Dataset excerpts:
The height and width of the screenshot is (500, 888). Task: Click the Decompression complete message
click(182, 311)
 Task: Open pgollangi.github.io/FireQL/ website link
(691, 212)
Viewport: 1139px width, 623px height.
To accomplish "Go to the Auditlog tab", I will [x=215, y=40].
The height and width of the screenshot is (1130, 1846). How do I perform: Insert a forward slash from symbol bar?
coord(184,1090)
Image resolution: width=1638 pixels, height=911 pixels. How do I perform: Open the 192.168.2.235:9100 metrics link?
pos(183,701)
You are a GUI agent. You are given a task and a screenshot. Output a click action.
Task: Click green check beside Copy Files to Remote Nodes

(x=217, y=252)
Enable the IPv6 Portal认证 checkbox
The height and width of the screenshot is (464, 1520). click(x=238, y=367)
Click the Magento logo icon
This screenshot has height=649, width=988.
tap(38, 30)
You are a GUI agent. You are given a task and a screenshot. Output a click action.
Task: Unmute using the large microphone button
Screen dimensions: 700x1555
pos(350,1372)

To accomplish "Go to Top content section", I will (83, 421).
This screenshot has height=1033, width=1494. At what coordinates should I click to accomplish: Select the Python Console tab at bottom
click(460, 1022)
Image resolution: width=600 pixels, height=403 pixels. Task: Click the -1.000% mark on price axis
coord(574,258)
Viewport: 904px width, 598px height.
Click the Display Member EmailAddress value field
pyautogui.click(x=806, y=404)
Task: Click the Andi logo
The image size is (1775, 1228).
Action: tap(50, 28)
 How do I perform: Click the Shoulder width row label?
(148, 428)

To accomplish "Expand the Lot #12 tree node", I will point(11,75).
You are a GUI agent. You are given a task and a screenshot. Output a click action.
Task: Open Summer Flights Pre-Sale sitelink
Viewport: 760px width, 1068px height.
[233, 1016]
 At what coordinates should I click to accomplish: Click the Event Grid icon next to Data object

[To do]: A complete, exact transcription of the data above is required.

[Solution to the exercise]:
The height and width of the screenshot is (500, 888). Task: Click the Decompression complete message
click(182, 311)
 Task: Open pgollangi.github.io/FireQL/ website link
(691, 212)
Viewport: 1139px width, 623px height.
To accomplish "Go to the Auditlog tab", I will [x=215, y=40].
The height and width of the screenshot is (1130, 1846). How do I perform: Insert a forward slash from symbol bar?
coord(184,1090)
Image resolution: width=1638 pixels, height=911 pixels. How do I perform: Open the 192.168.2.235:9100 metrics link?
pos(183,701)
You are a GUI agent. You are given a task and a screenshot. Output a click action.
Task: Click green check beside Copy Files to Remote Nodes

(x=217, y=252)
Enable the IPv6 Portal认证 checkbox
The height and width of the screenshot is (464, 1520). click(x=238, y=367)
Click the Magento logo icon
This screenshot has height=649, width=988.
tap(38, 30)
You are a GUI agent. You are given a task and a screenshot. Output a click action.
Task: Unmute using the large microphone button
Screen dimensions: 700x1555
pos(350,1372)

To accomplish "Go to Top content section", I will (83, 421).
This screenshot has height=1033, width=1494. At what coordinates should I click to accomplish: Select the Python Console tab at bottom
click(460, 1022)
Image resolution: width=600 pixels, height=403 pixels. Task: Click the -1.000% mark on price axis
coord(574,258)
Viewport: 904px width, 598px height.
Click the Display Member EmailAddress value field
pyautogui.click(x=806, y=404)
Task: Click the Andi logo
The image size is (1775, 1228).
Action: tap(50, 28)
 How do I perform: Click the Shoulder width row label?
(148, 428)

To accomplish "Expand the Lot #12 tree node", I will point(11,75).
You are a GUI agent. You are given a task and a screenshot. Output a click action.
Task: Open Summer Flights Pre-Sale sitelink
Viewport: 760px width, 1068px height.
[233, 1016]
 At what coordinates should I click to accomplish: Click the Event Grid icon next to Data object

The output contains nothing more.